Definitivamente había sido en defensa propia. Nadie me acusaría de matar a un bicho tan repugnante. Incluso la casera me lo agradecería. Envolví sus restos en un trozo de papel y la lancé por la ventana como venganza última. Pensé en tirarla por la taza del wáter, pero no podía recorrer los cinco metros de pasillo que me separaban del retrete común, con su cadáver entre mis manos.

La tensión me había dejado exhausta.
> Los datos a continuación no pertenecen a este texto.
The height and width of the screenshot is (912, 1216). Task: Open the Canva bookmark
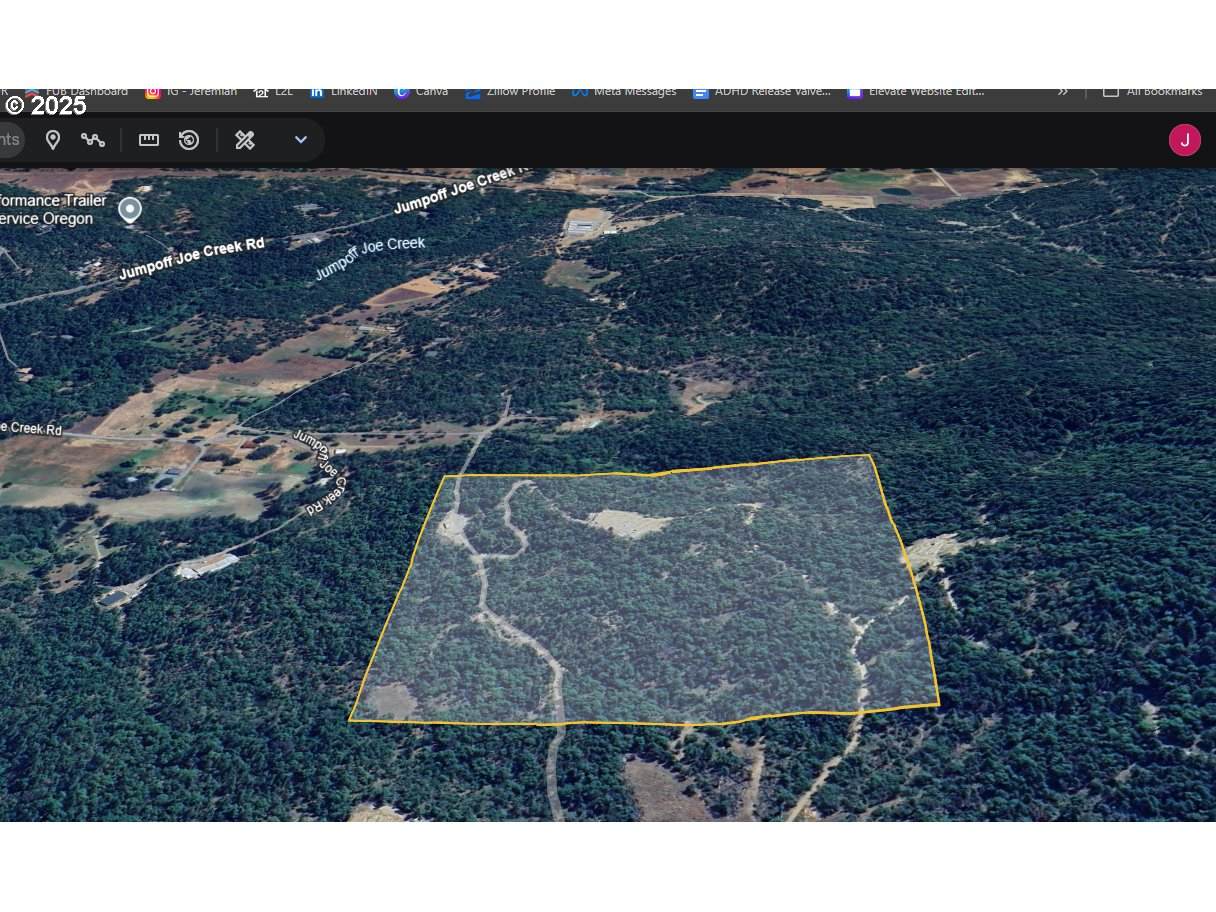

Sentí mi cuerpo aflojarse y un inmenso placer recorrió cada uno de mis músculos. Satisfecha de mi hazaña, volví a sentarme en el sillón de madera y encendí el ordenador de nuevo. Los neones se apagaron y dieron paso a los primeros rayos del sol de la mañana que volvía a anunciarse calurosa.



La pantalla del ordenador se iluminó y mis dedos teclearon:

La cucaracha. “Un cocodrilo venido a menos.”